今天下午的源码课,主要是对上两次课程中留的作业的讲解,除了几个逻辑执行计划的优化器外, 重点是planAggregateWithOneDistinct(有一个count distinct情况下生成物理执行计划的原理)。
在面试时,或多或少会被问到有关count distinct的优化,现在离线任务用到的基本就是hivesql和sparksql,那sparksql中有关count distinct做了哪些优化呢?
实际上sparksql中count distinct执行原理可以从两个点来说明:
- with one count distinct
- more than one count distinct
这篇文章主要聊一聊 with one count distinct,如果你正好也想了解这块,就点赞、收藏吧
本文基于spark 3.2
本文大纲
1、Aggregate函数的几种mode2、生成WithOneDistinct物理执行计划的几个阶段3、除了count distinct,没有其他非distinct聚合函数的情况的执行原理4、除了count distinct,有其他非distinct聚合函数的情况的执行原理5、关键点调试6、总结 |
---|
1、Aggregate函数的几种mode
Partial: 局部数据的聚合。会根据读入的原始数据更新对应的聚合缓冲区,当处理完所有的输入数据后,返回的是局部聚合的结果
PartialMerge: 主要是对Partial返回的聚合缓冲区(局部聚合结果)进行合并,但此时仍不是最终结果,还要经过Final才是最终结果(count distinct 类型)
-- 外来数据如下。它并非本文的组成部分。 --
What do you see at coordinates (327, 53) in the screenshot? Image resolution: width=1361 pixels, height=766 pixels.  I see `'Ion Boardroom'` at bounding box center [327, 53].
Final: 起到的作用是将聚合缓冲区的数据进行合并,然后返回最终的结果
Complete: 不进行局部聚合计算,应用在不支持Partial模式的聚合函数上(比如求百分位percentile_approx)
非distinct类的聚合函数的路线:Partial --> Final
distinct类的聚合函数的路线:Partial --> PartialMerge --> Partial --> Final
2、生成WithOneDistinct物理执行计划的几个阶段
- partialAggregate
- partialMergeAggregate
- partialDistinctAggregate
- finalAggregate
3、没有其他非distinct聚合函数的情况下执行原理
sql:
代码语言:javascript复制select a,count(distinct b ) from testdata2 group by a
Optimized Logical Plan-->Physical Plan-->executedPlan:
代码语言:javascript复制== Optimized Logical Plan ==
Aggregate [a#3], [a#3, count(distinct b#4) AS count(DISTINCT b)#11L]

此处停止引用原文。